T-SQL Tuesday #43 – Hello, Operator?

In this iteration of T-SQL Tuesday, Rob Farley came up with a really good topic about Plan Operators.  While I do enjoy taking the opportunity during T-SQL Tuesday to tell a personal SQL story and relate it to the topic, I will actually use this opportunity to expand my academic knowledge of SQL Server Plan Operators.  Although I have seen almost all of the plan operators in my own SQL development experience, there has been one in particular that I have really never researched: The Eager Spool.

SQL Server uses several operators to build a query plan and return the result set.  This happens in Query Optimizer and is seen in the Execution Plan immediately after executing a SQL statement.  Like the print spooler in the Windows OS, the Query Optimizer uses a series of spoolers to fetch data from varying records into an intermediate result set in tempdb.  Don’t worry though – the lifetime of the intermediate result set in tempdb only lasts as long as the query is executing, so overhead should be light.

Taking this one step further, the Eager Spool performs an additional operation that allows the intermediate result set to be “primed”, in essence, so as to facilitate a quicker execution of the next operation.  In other words, this spool operator eagerly awaits the next operation so it will fill the intermediate result set in tempdb.  If the next operation turns out to be the final result set, or the result set of the eager spool is not needed (result set needs to be rebinded to another operator), the result set in tempdb is removed.  However, if the next operation is in need of the result set produced by the eager spool in tempdb, the first record in the result set is used to perform the operation and each record thereafter (a process referred to a rewinding the spool).  An added benefit to the rewinding operation is that the result set does not need to be rebinded, thus cutting down on reload time of the result set.

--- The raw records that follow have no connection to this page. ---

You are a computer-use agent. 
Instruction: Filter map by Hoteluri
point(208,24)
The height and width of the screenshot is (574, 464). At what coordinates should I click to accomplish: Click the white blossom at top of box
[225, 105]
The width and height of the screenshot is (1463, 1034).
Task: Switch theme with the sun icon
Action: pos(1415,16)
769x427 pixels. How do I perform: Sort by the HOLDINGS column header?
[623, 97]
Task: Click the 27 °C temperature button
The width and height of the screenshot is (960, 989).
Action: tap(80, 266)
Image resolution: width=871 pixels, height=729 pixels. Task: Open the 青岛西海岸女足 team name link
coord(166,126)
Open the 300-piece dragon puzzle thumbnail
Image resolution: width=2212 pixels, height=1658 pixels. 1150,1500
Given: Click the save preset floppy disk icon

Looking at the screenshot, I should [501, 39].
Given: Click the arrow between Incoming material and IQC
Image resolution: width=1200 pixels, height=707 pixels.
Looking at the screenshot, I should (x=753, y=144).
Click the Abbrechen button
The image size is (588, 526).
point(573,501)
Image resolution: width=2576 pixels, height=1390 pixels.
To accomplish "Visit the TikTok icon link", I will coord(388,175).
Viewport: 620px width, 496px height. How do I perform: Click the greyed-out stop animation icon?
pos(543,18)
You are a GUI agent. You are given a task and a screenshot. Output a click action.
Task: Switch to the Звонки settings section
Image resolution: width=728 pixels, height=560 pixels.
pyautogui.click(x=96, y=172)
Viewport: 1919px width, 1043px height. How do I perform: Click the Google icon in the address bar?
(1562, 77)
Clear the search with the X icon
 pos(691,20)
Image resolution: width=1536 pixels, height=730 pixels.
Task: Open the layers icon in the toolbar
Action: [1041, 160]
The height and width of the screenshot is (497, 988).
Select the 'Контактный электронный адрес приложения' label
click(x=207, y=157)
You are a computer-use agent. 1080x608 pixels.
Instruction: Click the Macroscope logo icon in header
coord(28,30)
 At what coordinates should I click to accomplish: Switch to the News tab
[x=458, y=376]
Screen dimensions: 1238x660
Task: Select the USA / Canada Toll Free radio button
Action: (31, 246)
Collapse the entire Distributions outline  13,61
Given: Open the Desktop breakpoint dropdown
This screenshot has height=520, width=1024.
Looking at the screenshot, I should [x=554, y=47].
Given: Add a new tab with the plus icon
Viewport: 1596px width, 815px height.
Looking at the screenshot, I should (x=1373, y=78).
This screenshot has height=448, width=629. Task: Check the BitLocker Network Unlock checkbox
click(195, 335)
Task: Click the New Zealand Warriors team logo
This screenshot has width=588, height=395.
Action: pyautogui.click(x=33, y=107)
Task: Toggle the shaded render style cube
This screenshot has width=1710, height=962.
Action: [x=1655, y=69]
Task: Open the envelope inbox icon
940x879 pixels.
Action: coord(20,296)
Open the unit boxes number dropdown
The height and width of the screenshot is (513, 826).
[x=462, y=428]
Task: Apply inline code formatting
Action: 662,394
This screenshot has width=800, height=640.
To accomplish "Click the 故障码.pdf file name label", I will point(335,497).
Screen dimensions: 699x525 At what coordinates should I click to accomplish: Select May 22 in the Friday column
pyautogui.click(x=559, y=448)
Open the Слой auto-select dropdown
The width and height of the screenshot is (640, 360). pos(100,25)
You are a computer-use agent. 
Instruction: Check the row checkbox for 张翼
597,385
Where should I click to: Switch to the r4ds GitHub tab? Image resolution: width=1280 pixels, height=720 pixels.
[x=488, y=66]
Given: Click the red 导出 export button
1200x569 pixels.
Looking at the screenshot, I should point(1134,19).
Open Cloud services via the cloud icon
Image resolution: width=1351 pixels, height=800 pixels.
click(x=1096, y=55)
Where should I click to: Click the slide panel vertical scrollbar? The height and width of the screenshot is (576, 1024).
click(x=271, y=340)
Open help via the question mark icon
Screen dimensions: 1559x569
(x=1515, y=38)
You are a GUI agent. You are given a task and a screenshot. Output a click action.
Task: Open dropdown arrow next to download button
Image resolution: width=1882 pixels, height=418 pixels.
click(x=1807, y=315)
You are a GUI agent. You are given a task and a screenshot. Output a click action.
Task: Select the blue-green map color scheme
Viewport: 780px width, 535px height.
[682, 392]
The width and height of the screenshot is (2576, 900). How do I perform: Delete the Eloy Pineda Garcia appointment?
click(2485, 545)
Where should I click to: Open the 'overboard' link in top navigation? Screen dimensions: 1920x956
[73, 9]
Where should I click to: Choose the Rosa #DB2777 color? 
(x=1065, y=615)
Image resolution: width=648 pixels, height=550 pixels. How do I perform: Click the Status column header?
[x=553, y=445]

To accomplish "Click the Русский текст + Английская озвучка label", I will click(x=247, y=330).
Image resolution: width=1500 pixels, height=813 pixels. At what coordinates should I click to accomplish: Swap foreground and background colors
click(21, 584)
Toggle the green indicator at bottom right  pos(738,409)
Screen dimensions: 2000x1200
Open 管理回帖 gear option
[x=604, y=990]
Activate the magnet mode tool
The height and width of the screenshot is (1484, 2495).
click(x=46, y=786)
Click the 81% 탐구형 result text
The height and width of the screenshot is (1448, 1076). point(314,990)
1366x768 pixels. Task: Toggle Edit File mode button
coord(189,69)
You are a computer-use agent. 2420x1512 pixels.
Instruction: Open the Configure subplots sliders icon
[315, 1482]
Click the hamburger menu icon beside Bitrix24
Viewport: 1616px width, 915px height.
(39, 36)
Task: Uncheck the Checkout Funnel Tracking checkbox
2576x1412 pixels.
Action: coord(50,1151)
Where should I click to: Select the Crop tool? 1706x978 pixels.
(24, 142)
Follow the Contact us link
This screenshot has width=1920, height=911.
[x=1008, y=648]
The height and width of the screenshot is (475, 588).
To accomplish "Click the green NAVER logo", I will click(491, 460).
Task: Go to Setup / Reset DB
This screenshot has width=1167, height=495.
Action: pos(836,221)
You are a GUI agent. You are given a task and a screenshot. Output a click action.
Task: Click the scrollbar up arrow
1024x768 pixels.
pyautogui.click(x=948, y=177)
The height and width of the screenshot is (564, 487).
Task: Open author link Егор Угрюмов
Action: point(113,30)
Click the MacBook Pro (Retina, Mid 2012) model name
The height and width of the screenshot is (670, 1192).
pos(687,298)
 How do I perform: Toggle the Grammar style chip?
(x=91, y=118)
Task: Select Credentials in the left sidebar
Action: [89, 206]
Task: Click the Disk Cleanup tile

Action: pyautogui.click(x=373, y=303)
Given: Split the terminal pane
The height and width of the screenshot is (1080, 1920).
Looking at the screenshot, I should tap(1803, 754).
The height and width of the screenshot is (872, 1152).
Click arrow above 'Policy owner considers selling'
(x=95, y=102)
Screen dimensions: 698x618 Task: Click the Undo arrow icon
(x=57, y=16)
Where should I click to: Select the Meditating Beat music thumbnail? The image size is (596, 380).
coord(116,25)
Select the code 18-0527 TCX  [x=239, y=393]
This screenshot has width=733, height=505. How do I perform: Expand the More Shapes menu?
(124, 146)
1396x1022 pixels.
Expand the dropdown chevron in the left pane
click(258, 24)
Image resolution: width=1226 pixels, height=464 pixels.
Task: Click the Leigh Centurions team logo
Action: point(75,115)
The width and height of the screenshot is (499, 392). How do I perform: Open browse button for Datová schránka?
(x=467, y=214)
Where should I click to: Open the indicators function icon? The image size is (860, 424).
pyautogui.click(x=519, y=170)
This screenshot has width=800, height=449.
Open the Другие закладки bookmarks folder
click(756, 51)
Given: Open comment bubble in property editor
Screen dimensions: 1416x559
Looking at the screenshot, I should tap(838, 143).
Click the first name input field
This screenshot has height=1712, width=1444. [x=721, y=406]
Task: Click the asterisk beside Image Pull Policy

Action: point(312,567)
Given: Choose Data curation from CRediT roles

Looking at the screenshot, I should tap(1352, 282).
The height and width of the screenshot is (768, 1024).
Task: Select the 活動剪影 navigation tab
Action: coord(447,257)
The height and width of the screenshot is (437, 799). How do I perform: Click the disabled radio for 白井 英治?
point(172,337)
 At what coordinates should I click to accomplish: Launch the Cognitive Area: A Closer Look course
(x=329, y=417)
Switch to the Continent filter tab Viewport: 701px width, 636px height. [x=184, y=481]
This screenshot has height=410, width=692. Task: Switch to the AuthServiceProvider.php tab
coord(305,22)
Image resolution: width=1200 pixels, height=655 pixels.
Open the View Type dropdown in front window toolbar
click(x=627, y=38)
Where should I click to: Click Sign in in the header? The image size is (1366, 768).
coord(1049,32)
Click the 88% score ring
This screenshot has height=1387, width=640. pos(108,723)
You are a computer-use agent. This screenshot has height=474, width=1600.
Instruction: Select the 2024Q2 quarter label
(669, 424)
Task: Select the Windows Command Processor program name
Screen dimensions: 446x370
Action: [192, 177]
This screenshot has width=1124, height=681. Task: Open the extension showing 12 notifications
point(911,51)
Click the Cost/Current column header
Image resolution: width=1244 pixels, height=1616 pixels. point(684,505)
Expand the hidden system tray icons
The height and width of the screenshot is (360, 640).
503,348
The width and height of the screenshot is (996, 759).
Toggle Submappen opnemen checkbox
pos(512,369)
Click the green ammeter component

To illustrate this, let’s create a simple table and perform an update using a non-clustered index.  First, our table and index:

CREATE TABLE SalesPeople (
    Region int
    ,Territory int
    ,SalesPerson varchar(200)
);

CREATE NONCLUSTERED INDEX IX_SalesPeople_Territory ON SalesPeople(Territory);

Now, let’s populate it with some sample data:

DECLARE @index int;
SET @index = 20;
WHILE @index < 30
BEGIN
    INSERT INTO SalesPeople(Region, Territory, SalesPerson)
    VALUES (1, @index, 'Oliver');
    SET @index += 1;
END

TSQL Tues #43 Table 01

So far, so good.  Now here is where the magic happens.  By using a query hint in the UPDATE, we force the query optimizer to prime the intermediate output using the eager spool.  This allows the update to happen on a row-by-row basis in tempdb.

UPDATE SalesPeople
SET Territory = 40
FROM SalesPeople WITH(INDEX = IX_SalesPeople_Territory);

TSQL Tues #43 Output 01

TADA!

While the eager spool, and any SQL spool for that matter, may seem impressive enough to use in every query instance, it is worth noting to use query hints sparingly.  Whereas the eager spool may help with large DML operations, it may hurt in other areas of index and schema maintenance.  As a general rule of thumb, just let the query optimizer determine when to spool – it knows best!

One of the key points to remember here is that the Eager Spool is a logical operator.  That is to say it will illustrate the operation to be performed rather than performing the operation itself.  The execution of the logical operator is left to the physical operators of the execution plan.  Personally, I like to think of these operators in terms of electrical circuits: logical operators are to logic gates as physical operators are to transistors.  Really brings the whole picture full circuit, wouldn’t you agree?